When a banking crisis strikes capital markets at the same time as tight monetary policy, it can see liquidity dry up and thus by extension, it creates significant risks to organizations that are net takers within capital markets since they require additional capital from external sources that are no longer as plentiful. Whilst I expect that central banks will continue doing everything within their power to backstop liquidity, in these uncertain times it is nevertheless preferable to have investments that do not rely upon this being successful, especially given the added complexities created by high inflation.
To the relief of unitholders, they are presently a net contributor to capital markets as they deleverage going forwards into 2023, unless they pursue a large acquisition or announce unit buybacks. Earlier in the year following the release of their guidance for the year ahead, my previous article estimated their distribution payments should only consume roughly half of their estimated free cash flow, give or take a little depending upon whether their results landed within their guidance range. Apart from giving rise to very strong distribution coverage of circa 200% and thus dramatically lowering risks of a cut given the large margin of safety, it also means they are a net contributor to capital markets. Not to mention, this also provides ample scope to fund unit buybacks of a similar magnitude as their distributions, thereby making for a potential unitholder yield of circa 20% when combined in my view.

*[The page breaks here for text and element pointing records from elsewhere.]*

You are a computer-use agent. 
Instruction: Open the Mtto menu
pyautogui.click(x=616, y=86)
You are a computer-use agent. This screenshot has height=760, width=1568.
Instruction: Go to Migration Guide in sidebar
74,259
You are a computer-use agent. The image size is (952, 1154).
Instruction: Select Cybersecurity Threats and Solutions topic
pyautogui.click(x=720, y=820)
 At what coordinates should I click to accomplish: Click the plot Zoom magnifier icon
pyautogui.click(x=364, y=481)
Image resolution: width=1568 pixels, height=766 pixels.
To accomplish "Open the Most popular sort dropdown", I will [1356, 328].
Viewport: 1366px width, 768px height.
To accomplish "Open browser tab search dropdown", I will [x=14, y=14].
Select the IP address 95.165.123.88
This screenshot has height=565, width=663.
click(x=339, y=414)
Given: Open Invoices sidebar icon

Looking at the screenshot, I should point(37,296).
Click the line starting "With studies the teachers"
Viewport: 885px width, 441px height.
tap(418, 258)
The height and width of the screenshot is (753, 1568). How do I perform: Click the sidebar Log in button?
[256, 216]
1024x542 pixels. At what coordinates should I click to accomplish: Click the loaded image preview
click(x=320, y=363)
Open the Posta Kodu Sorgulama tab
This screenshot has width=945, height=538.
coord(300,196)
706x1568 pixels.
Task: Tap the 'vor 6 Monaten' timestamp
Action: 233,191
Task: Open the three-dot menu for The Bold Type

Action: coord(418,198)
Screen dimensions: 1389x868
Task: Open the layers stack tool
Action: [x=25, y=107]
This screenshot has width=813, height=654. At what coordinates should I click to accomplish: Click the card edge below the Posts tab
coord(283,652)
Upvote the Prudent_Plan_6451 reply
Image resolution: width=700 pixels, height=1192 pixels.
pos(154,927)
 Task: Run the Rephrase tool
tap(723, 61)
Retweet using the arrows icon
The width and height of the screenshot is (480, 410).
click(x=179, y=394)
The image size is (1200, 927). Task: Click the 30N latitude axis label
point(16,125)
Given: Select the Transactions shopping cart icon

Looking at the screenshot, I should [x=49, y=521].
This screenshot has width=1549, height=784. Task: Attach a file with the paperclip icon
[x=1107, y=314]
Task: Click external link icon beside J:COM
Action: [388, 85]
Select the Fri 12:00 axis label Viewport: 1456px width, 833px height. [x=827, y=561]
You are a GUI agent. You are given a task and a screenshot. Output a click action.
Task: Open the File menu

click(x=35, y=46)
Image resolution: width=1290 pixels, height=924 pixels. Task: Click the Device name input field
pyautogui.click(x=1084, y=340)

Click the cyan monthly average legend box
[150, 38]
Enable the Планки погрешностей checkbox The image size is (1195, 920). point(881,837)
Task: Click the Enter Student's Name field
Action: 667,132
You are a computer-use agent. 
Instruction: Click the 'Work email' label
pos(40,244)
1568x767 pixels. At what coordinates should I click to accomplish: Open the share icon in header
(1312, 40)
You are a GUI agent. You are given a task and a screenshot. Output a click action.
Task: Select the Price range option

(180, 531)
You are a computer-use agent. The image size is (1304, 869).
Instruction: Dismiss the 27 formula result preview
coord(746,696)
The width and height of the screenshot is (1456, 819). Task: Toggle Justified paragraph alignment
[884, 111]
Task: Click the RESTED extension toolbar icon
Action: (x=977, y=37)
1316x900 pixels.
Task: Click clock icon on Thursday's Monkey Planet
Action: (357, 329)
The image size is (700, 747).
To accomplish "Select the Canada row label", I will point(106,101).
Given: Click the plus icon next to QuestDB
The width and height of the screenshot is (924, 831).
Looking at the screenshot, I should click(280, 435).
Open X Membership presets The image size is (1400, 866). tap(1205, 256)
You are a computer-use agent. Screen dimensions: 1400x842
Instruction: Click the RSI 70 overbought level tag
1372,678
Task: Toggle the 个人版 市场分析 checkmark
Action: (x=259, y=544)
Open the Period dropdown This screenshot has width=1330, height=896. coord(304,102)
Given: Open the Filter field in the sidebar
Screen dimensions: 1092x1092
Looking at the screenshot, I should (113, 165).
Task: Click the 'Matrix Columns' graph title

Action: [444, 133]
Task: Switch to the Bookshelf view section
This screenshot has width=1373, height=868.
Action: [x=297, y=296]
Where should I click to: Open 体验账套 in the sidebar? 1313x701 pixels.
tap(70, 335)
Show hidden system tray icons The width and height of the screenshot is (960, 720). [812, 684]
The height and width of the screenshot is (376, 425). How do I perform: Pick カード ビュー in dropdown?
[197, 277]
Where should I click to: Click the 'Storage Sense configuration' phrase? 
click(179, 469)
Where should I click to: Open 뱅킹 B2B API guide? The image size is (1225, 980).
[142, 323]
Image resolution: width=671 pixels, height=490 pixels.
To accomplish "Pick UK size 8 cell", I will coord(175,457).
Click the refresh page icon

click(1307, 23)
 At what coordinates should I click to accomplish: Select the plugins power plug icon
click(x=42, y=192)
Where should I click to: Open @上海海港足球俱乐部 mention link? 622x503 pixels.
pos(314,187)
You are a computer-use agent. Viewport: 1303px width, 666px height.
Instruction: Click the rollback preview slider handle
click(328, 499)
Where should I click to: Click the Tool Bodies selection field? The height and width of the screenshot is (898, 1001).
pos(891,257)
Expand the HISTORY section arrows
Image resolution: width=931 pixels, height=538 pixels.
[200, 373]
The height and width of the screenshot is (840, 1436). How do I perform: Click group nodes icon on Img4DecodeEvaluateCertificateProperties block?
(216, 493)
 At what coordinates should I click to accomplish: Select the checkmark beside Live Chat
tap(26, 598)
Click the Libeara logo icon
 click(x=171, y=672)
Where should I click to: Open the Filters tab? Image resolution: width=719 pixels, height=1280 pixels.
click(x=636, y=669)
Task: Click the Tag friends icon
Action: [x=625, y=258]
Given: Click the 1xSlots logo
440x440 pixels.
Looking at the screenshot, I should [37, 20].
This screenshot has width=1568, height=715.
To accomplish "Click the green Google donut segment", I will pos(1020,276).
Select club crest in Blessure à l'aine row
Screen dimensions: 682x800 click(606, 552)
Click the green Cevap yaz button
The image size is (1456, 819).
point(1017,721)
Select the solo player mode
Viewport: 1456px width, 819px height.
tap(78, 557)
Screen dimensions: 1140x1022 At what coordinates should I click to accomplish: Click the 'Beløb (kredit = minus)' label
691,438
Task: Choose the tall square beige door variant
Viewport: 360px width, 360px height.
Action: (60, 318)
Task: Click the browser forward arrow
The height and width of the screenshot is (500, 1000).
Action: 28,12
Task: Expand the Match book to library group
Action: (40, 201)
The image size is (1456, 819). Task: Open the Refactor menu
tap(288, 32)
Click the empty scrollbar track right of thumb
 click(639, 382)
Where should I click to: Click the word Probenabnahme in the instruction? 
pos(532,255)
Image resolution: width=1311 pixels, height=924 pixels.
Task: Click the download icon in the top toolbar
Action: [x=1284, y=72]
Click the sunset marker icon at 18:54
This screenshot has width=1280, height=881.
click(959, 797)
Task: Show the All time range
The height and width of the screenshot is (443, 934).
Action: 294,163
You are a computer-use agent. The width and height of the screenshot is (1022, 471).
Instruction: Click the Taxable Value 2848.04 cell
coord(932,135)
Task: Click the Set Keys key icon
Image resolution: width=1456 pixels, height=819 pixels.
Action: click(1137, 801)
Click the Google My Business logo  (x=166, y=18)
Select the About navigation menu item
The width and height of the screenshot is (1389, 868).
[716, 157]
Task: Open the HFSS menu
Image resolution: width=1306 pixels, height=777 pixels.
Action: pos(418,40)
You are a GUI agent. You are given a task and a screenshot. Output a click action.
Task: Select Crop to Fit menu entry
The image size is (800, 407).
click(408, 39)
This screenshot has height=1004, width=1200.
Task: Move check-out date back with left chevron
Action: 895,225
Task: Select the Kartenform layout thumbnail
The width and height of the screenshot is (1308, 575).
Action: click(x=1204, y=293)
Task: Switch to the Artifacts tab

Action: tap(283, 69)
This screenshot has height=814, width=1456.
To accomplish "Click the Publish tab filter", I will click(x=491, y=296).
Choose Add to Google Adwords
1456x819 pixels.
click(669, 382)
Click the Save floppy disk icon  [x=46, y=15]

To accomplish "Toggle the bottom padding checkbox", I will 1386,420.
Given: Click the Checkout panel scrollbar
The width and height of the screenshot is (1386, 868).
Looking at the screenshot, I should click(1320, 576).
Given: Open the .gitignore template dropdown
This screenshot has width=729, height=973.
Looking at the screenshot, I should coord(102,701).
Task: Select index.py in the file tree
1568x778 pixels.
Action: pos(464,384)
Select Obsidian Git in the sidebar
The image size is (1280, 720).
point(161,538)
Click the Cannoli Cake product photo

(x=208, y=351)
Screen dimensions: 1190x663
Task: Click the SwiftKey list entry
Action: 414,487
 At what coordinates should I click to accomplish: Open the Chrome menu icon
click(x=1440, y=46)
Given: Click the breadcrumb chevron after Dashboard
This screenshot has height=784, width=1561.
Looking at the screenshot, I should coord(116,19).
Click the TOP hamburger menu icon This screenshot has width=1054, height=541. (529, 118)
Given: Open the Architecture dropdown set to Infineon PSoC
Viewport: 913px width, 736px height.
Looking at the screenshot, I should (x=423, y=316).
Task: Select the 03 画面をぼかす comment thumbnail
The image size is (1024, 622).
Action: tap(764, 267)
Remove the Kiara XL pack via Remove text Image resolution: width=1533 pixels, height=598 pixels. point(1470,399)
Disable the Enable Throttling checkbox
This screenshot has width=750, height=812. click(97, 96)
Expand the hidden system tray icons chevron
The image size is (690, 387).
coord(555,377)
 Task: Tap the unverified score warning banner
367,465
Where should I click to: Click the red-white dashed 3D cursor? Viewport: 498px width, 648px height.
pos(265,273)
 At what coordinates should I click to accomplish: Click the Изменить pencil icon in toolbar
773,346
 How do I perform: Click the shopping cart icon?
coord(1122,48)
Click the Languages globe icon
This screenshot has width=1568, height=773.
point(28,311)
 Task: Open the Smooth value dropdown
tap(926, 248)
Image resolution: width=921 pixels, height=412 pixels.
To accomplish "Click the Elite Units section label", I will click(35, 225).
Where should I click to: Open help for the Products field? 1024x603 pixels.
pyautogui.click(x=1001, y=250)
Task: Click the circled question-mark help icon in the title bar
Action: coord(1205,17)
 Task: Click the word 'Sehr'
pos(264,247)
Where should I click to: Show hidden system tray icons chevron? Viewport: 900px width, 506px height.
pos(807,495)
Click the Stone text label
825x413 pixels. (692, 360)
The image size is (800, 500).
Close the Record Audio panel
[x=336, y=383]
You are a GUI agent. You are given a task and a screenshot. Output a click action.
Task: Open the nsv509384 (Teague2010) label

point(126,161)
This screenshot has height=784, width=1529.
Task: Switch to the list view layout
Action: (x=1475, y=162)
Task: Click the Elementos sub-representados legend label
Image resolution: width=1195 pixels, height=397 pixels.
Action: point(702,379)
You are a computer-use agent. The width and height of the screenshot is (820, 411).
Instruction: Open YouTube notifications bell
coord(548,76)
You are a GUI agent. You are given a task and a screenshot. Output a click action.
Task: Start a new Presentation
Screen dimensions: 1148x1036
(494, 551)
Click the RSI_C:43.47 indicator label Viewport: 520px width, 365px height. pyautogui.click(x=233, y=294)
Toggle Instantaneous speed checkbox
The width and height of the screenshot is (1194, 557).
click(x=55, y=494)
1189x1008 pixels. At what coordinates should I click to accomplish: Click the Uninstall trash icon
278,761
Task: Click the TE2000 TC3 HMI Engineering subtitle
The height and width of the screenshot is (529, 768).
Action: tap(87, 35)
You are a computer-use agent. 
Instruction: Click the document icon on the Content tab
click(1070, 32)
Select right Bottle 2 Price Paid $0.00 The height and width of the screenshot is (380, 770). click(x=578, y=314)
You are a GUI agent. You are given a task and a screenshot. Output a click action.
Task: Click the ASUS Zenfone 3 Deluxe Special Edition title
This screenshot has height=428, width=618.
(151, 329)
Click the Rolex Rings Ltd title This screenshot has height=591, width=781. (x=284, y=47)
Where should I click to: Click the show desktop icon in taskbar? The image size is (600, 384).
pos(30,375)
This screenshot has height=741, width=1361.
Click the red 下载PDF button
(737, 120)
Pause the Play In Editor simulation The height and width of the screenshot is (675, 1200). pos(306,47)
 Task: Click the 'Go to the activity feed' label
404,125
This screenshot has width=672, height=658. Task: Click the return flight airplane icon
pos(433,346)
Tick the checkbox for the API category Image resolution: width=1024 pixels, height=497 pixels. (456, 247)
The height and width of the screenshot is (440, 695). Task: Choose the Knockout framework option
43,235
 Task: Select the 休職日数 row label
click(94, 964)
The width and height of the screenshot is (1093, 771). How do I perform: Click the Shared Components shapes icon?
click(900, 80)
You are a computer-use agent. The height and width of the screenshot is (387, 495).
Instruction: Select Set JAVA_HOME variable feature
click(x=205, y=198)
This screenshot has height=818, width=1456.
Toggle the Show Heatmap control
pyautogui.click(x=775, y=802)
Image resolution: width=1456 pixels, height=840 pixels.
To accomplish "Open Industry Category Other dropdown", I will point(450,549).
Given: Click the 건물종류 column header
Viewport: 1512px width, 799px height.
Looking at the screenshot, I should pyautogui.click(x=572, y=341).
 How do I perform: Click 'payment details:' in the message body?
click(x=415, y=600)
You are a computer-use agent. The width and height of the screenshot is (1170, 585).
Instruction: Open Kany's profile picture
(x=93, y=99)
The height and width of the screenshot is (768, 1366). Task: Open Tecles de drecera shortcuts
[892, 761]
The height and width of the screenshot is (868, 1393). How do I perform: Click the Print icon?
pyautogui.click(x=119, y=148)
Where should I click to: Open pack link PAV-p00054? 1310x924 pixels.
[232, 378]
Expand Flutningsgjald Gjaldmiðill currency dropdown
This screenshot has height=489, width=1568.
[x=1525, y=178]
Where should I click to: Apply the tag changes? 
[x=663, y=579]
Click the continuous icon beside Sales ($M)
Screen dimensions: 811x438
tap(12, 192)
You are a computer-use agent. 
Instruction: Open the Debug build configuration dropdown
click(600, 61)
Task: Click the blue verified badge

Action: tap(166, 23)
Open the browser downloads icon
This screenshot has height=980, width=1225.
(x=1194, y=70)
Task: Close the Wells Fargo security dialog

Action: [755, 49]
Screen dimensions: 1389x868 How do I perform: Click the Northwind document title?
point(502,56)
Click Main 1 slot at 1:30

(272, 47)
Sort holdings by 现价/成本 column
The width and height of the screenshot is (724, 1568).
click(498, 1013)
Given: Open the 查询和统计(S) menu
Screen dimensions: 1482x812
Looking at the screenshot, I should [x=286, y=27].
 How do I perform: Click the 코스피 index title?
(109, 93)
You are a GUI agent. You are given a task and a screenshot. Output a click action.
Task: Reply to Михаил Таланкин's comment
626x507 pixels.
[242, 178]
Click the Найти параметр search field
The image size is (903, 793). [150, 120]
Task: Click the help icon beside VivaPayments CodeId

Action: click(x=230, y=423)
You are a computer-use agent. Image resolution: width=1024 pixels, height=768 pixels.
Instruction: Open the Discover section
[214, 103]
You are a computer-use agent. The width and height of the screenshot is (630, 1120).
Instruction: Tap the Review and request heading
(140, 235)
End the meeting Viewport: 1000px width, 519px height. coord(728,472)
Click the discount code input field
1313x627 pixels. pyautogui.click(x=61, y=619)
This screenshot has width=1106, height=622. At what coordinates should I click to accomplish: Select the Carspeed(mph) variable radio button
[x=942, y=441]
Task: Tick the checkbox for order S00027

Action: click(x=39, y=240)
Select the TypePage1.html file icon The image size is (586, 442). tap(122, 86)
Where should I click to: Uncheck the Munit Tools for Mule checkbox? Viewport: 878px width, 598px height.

Whilst fragile stability seemingly returned to markets following the takeover of Credit Suisse (CS), it remains to be seen if this banking crisis is over or merely taking an intermission. If it continues amplifying, will it feel positive in the short term for unitholders? No, I highly doubt it would feel that way as their unit price likely remains under pressure. Although in the medium to long-term? Yes, it is a different story because they are very well positioned to seize upon potential opportunities to grow larger at better prices than otherwise possible. In turn, this helps the patient investor by creating room to grow distributions higher than otherwise would have been the case and thus in turn, creating more upside potential for their unit price. Whether this potentially comes via acquisitions or unit buybacks or a mixture of both remains to be seen but either way, it is positive they have options.
Even if they pass on these plans, their distributions remain very safe as they are a net contributor to capital markets, and thus, if nothing else at least their unitholders can sit back and collect their very high circa 10% yield. As a result, I still believe that maintaining my strong buy rating is appropriate heading into what appears to be uncertain but nevertheless, interesting times.
Notes: Unless specified otherwise, all figures in this article were taken from Energy Transfer’s SEC filings, all calculated figures were performed by the author.